### PROVIDED INFORMATION
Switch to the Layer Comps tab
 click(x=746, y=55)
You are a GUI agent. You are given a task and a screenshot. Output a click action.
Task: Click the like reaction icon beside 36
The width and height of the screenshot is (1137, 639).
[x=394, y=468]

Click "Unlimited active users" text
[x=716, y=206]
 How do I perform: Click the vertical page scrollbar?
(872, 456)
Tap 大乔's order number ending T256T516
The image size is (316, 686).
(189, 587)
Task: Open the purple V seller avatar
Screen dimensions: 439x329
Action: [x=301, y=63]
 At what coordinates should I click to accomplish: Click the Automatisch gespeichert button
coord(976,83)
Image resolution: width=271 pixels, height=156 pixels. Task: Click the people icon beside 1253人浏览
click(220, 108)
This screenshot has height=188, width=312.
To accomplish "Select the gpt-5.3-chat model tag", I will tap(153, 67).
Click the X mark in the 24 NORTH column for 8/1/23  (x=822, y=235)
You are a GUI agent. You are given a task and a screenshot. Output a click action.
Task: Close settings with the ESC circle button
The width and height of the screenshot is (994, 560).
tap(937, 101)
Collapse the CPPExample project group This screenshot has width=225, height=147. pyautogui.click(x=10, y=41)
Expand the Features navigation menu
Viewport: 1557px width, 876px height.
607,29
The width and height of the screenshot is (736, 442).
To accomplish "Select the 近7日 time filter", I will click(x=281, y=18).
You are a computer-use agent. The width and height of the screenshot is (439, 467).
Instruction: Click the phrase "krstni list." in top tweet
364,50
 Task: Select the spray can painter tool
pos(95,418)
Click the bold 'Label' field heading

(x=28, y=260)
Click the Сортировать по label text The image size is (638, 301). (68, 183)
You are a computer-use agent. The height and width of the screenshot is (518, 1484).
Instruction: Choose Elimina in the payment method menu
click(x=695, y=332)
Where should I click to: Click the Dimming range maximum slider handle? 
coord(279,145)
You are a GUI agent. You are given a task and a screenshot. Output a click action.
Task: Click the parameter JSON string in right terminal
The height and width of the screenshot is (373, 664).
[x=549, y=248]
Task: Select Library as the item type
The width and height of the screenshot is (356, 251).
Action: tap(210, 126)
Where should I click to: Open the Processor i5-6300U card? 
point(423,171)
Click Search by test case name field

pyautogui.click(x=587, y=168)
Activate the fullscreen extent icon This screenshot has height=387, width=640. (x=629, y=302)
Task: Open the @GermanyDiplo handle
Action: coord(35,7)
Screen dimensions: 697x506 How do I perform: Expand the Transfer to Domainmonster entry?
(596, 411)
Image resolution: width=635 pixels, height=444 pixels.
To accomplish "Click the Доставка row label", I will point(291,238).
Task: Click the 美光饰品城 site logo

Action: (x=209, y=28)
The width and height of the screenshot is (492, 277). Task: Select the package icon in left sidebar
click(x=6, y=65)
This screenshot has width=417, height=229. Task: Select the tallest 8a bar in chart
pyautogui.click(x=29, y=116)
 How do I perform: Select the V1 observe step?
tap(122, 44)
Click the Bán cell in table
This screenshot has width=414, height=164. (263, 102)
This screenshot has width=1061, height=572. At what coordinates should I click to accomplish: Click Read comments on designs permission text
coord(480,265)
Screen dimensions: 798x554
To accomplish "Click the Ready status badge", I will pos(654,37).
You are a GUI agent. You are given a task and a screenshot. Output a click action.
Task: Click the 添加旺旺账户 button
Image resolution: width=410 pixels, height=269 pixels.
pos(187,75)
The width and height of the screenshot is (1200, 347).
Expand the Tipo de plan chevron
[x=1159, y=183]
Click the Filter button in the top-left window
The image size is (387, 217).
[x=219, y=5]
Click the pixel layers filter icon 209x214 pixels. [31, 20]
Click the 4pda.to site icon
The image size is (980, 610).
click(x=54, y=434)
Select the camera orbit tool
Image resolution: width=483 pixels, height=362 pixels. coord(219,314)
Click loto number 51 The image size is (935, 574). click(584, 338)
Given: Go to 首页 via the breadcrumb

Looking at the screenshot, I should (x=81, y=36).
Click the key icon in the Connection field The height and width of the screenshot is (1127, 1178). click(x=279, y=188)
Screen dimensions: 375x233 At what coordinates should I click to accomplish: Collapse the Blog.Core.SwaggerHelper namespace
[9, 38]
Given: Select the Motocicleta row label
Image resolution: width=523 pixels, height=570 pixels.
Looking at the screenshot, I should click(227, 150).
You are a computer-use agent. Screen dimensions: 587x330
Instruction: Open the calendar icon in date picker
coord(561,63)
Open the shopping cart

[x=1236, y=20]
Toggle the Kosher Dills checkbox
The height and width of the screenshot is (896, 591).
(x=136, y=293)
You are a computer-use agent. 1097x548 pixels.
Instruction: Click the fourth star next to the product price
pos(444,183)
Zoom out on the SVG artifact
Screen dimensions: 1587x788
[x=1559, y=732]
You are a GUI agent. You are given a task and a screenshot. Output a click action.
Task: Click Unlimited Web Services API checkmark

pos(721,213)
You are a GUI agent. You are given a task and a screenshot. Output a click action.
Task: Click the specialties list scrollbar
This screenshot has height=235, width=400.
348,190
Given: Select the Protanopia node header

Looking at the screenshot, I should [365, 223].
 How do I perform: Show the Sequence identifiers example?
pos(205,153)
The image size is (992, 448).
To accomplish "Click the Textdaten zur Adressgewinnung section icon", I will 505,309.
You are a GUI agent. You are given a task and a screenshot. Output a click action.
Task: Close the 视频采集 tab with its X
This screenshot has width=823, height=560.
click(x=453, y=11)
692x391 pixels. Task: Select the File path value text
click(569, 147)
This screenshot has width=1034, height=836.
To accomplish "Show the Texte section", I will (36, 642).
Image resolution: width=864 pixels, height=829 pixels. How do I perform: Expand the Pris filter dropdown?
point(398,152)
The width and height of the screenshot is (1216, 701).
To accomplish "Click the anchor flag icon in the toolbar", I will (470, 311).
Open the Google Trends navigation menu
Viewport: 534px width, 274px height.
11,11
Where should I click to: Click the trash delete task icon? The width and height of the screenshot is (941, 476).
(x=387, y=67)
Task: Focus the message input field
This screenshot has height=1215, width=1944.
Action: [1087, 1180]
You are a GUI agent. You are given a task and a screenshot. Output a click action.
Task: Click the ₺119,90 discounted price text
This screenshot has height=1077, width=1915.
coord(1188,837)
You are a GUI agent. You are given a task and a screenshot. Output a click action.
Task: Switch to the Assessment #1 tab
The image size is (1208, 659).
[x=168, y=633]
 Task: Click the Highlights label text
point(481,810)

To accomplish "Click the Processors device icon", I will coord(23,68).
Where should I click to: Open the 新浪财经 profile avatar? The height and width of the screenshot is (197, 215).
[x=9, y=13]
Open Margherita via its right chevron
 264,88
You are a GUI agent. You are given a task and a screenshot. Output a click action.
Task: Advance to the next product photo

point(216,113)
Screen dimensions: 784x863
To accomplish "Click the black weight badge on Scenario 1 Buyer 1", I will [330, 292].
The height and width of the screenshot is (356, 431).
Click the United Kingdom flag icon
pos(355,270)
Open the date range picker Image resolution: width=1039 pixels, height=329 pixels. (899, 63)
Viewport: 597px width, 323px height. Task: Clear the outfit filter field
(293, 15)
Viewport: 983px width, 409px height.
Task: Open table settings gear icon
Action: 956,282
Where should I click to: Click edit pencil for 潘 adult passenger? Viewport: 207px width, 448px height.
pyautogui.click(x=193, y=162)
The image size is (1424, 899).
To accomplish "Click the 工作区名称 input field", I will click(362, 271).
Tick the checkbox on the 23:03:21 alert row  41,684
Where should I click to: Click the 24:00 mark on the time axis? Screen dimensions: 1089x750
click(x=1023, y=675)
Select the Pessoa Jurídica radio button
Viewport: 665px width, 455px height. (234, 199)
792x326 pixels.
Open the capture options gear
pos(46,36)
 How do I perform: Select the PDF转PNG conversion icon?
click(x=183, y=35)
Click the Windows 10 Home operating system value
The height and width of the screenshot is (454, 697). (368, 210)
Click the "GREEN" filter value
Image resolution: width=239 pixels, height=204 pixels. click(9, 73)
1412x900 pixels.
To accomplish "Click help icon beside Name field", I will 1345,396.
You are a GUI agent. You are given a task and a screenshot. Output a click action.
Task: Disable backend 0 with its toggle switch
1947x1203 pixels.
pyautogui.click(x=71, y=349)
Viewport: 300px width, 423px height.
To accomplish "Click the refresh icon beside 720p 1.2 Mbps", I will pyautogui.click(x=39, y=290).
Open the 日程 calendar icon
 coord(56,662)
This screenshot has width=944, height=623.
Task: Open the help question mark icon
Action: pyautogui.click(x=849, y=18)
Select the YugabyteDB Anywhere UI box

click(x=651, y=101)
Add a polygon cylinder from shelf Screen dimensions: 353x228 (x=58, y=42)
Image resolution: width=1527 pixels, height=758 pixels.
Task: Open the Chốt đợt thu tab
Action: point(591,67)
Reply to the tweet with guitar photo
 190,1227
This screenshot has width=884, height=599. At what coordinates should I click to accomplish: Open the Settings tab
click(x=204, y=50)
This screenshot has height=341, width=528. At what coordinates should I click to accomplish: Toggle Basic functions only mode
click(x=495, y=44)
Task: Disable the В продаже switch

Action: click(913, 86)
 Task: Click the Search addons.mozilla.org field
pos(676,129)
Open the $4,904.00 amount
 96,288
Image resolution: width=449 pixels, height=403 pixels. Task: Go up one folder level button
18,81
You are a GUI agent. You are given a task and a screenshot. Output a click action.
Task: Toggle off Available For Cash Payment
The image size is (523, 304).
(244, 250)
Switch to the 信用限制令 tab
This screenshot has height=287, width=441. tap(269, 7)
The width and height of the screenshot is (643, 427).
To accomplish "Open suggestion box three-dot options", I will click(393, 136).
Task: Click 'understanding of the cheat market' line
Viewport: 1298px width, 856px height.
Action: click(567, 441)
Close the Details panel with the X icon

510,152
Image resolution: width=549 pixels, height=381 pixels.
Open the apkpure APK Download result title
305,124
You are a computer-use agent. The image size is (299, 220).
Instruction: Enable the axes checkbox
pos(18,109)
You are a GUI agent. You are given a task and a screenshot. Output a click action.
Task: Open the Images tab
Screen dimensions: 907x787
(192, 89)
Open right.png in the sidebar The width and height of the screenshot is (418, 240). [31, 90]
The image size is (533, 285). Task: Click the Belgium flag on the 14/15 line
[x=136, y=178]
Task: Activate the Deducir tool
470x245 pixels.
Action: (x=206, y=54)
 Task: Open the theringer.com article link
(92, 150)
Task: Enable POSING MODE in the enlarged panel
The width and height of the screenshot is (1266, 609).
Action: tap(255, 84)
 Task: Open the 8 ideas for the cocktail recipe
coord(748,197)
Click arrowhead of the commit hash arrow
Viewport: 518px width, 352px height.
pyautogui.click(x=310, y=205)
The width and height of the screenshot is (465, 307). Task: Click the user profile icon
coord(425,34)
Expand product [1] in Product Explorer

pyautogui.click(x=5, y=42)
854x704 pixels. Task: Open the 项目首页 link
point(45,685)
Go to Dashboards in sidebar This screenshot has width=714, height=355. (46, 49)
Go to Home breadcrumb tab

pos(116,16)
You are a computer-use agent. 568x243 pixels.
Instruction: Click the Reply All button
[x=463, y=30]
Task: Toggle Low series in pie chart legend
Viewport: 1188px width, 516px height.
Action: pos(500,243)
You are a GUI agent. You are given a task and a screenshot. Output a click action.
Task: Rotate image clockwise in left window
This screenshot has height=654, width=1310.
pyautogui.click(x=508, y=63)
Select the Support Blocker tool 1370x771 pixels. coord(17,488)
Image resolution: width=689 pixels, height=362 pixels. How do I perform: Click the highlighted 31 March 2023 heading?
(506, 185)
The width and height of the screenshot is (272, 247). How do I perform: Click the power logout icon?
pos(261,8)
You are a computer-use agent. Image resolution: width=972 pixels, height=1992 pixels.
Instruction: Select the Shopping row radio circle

### WHAT THE TASK REQUIRES
Lay out the stretch from the start of the records through the line containing "[x=394, y=468]" as a Markdown table with the columns Row and Text. Number each line in Row, and leave out any blank lines.

### EXERCISE SOLUTION
| Row | Text |
|---|---|
| 1 | Switch to the Layer Comps tab |
| 2 |  click(x=746, y=55) |
| 3 | You are a GUI agent. You are given a task and a screenshot. Output a click action. |
| 4 | Task: Click the like reaction icon beside 36 |
| 5 | The width and height of the screenshot is (1137, 639). |
| 6 | [x=394, y=468] |